→ What is being asked
Your reply should set down word for word each line below from the one with "You are a computer-use" through the final line, both included, but none of the pictures.
**** Data under study
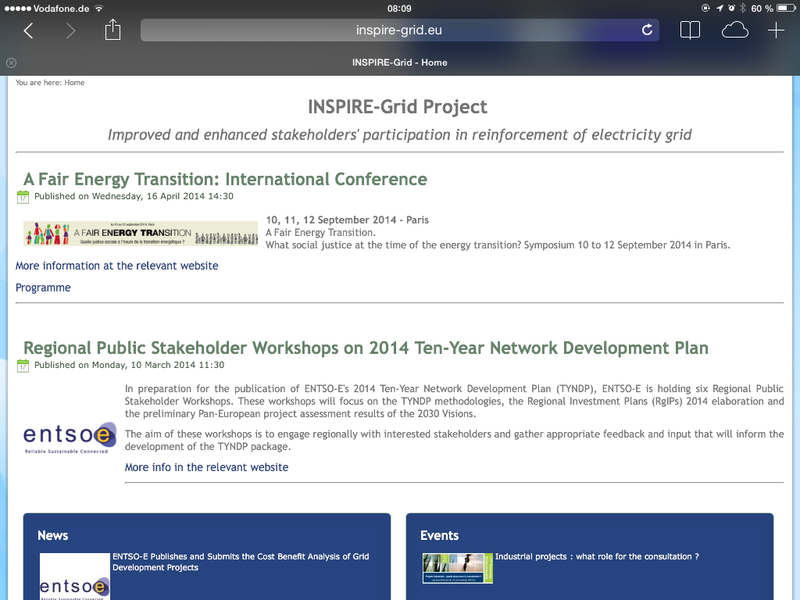Image resolution: width=800 pixels, height=600 pixels.
Task: Close the INSPIRE-Grid tab with X
Action: [11, 62]
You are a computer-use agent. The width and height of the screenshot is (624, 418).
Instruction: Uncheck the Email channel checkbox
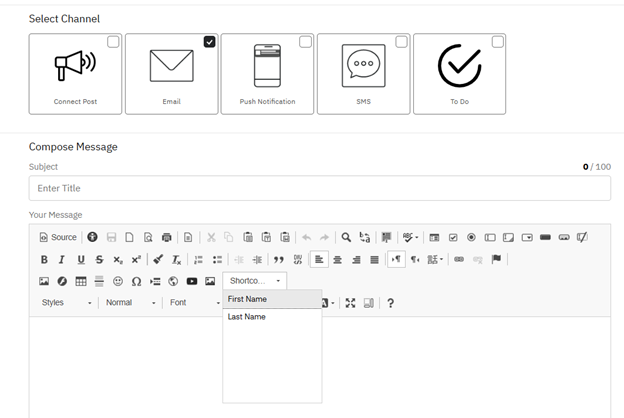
********
→ Reply to the task
You are a computer-use agent. The width and height of the screenshot is (624, 418).
Instruction: Uncheck the Email channel checkbox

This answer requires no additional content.